La protagonista del libro es Louki, una chica asidua del café, al que iba a pasar muchas de sus tardes, con un grupo de asiduos a los que nadie preguntaba quiénes eran ni de dónde venían, ni a qué se dedicaban. Algunos eran escritores con obra publicada. A ellos sí los conocía. Pero de los más ni siquiera se podía saber si los nombres eran
auténticos. (Modiano, ya lo sabemos, está obsesionado con los nombres). A quien sí es fácil reconocer es al propio Modiano en el primer narrador: “Y además, si toda aquella época sigue aún muy viva en mi recuerdo se debe a las preguntas que se quedaron sin respuesta.” Era un joven estudiante de la Escuela de Minas que constantemente se
pone en duda si debe seguir o no en dicha escuela, o si debe poner todo su empeño en escribir, y que, como algunos de los demás personajes, cae bajo el hechizo nostálgico y misterioso de Louki. Son cinco narradores que afrontan, desde sus puntos de vista, aquellos años y muy directamente a la chica a la que a medida que avanza el libro vamos conociendo y comprendiendo algo más. Cada personaje nos apunta algo nuevo de ella y algo más sobre ellos mismos, sobre el Paris de los sesenta, sobre “la rive gauche”, sobre tantas dudas que había entonces y que todavía no se han resuelto: el amor, el arte, la culpa. Louki desde muy pequeña, como algunas de las chicas de Las Desconocidas, va al cine sola, a que le cuenten historias que le muestren que el mundo es diferente y que, por ello, merece la pena vivirlo. Una constante en los personajes de Modiano es la soledad: la soledad y la necesidad de afecto. Por eso todos nos resultan tan cercanos y a todos deseamos abrazarlos. Al propio Modiano. La literatura y la vida se entremezclan de una manera diferente a la que últimamente estamos acostumbrados: el autor nos pide nuestra ayuda. Para él y para todos los suyos. Si toda la obra narrativa de Patrick Modiano transcurre entre el deseo de comprender la segunda mitad del siglo XX europeo y el no menos trascendente interés por encontrar su propio hueco en el espacio y en el tiempo, esta obra pertenecería más al segundo grupo. No es difícil entender así lo que dice Félix Romeo: que en Francia no han terminado de acoger como suyo el Nobel de Le Clezio, que lo hubieran preferido para Modiano. Es una afirmación osada, pero muy fácil de compartir. Modiano bucea en su propia historia personal para tratar de explicarnos la historia de Francia, o incluso la historia de Europa, nuestra historia.

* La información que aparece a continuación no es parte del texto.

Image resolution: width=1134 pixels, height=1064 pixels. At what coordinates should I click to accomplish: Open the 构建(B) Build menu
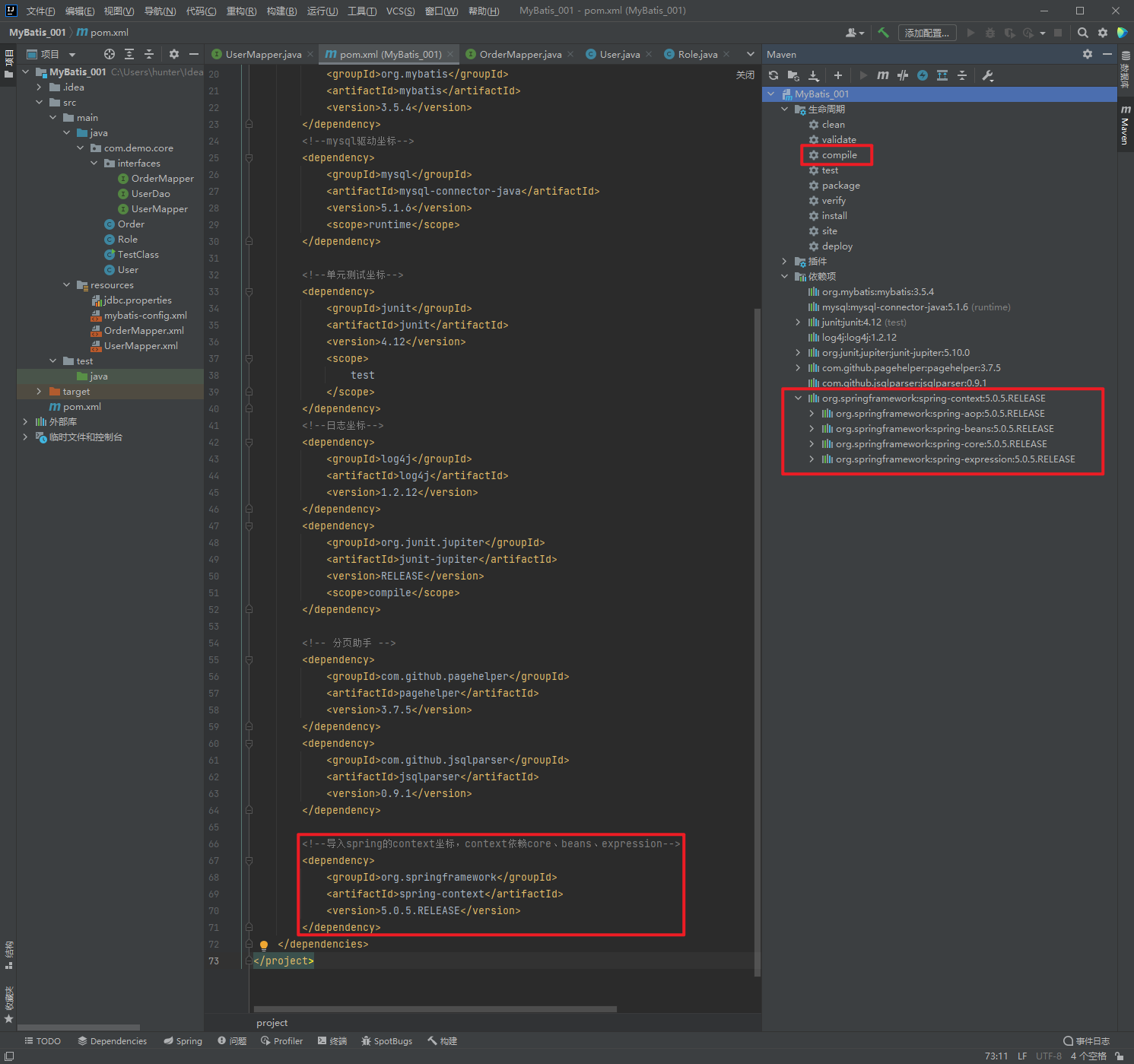281,11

En El Café De La Juventud Perdida apuesta. desde las primeras líneas, por un lirismo de una intensidad muy poco frecuente. Ya desde el título, que toma prestado de Guy Debord, que también quiso describir estos ambientes y lo intentó hasta que se agotó y se quedó sin más ganas de escribir, ni de vivir. Es algo que cuesta comprender. Pienso ahora en tantos, el último David Foster Wallace, pero son tantos. Un personaje del libro, en idéntico trance, nos ofrece una respuesta: “No hay nada que entender… Cuando de verdad queremos a una persona, hay que aceptar la parte de misterio que hay en ella… Porque por eso es por lo que la queremos, ¿verdad, Roland?” O quizá sí haya algo que entender: escribimos para salvarnos. Pero no todos somos Modiano.